Analysis: Implications of the Chevron KRG dealby Patrick Osgood on Jul 26, 2012
In reaction to Chevron’s purchase of two oil blocks in the Kurdish region of Iraq, the central government’s Oil Ministry has disqualified the US supermajor from future contracts in the rest of the country.
"In accordance with Oil Ministry policy based on the constitution, the Oil Ministry announces the disqualification of Chevron company and bars it from signing any deals with the federal Oil Ministry and its companies," Iraq’s Oil Ministry said in a statement posted on its website on Tuesday.
Going further, the Ministry said Chevron should feel “ashamed” at having “totally failed the test” of its reputation and credibility.
Chevron announced on 19 July that it will buy Reliance Exploration & Production's 80% interest and operatorship of the production sharing contracts (PSCs) covering the Rovi and Sarta blocks. The blocks are located north of Erbil and cover a combined area of approximately 490 square miles (1,124 square kilometers).
Chevron will already have put an end to its ambition to develop the 4.4 billion barrel Nassiriya oil field – which would have been accompanied by the development of a 300,000 bpd export refinery – leaving fellow contenders Nippon Oil, Spain’s Repsol, Italy’s Eni to continue negotiations with Baghdad.

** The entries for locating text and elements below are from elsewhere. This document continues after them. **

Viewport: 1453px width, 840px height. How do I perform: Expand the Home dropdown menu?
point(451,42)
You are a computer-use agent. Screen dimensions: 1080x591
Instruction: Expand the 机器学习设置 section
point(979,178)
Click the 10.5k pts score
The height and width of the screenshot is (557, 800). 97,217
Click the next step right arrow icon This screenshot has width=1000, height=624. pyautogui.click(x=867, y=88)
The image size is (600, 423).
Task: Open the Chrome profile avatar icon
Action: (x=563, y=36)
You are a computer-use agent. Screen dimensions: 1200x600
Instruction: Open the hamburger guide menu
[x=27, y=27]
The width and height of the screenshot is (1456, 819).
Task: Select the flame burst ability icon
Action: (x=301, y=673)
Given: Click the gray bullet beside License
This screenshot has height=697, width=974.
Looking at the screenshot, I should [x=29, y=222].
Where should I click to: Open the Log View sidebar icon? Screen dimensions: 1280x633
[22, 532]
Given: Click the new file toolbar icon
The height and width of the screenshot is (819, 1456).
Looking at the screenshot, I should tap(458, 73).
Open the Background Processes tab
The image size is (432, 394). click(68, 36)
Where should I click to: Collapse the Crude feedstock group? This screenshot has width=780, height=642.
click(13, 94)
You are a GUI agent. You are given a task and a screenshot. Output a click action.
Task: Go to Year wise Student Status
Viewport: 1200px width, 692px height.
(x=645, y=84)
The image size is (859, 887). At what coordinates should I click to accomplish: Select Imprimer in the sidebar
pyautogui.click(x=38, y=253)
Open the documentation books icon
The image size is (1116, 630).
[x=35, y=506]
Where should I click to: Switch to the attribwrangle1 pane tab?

The confirmed entry of Chevron has also dealt Iraqi Prime Minister Nour Al-Maliki a blow in his campaign against Exxon’s Kurdish contracts, and further highlights the attractiveness of the terms on offer from the KRG relative to those from the central government after the Oil Ministry's fourth fidding round fiasco in late May.
Chevron had a long-standing relationship with the Iraqi government, having started a technical assistance program in Iraq in 2003. The company had pre-qualified to bid in the fourth round auction, but declined to bid.
It is, however, easy to overplay the significance of the Chevron move.
Unlike Exxon, Chevron has no prior interests in south Iraq, save for a commitment to take liftings of Iraqi crude, which the Oil Ministry did not mention. The blocks are not in disputed territory, unlike three of the six blocks awarded to Exxon, which have tied Rex Tillerson’s company to Kurdish territorial maximalism as well as the dispute over oil policy.
Reuters has reported an acquisition cost of $200 million. The price reflects that Kurdish oil assets still command a significant political risk penalty, a fact baked in to the share prices of many independents exploring in the region. Rovi and Sarta remain in the early stages of appraisal. Reliance has an announced policy of reducing its exploration exposure in favour of currently producing assets.
Overcoming Exxon’s concerns probably took a lot of concessions from the KRG. The Chevron deal is not a power play by a putative proxy for US foreign policy. Instead, it is a tentative toe in the water.
Another entrant may well be Total. The company’s expression of interest in the region, recently drew a thinly veiled rebuke from Maliki.
The French oil major is thought to have cast its eye over several blocks in the region, including Marathon Oil’s interests at the Harir, Safin, Sarsang and Atrush blocks. Total has also been connected with blocks currently operated by Canada’s WesternZagros. In either case, again an oil major is looking to take a modest initial interest.
This is because blocks have significant potential upside, but are also risky. Despite moves to have the Iraqi Parliament again vote on an oil law, the prospects of one passing are as dim as they ever have been. The irony for Baghdad is that this, and the difficulty of doing business in the South, is pulling large oil companies into the Kurdish region, perhaps more readily than if oil policy was regularized: it’s sometimes forgotten that the South’s oil deals also require eventual parliamentary approval.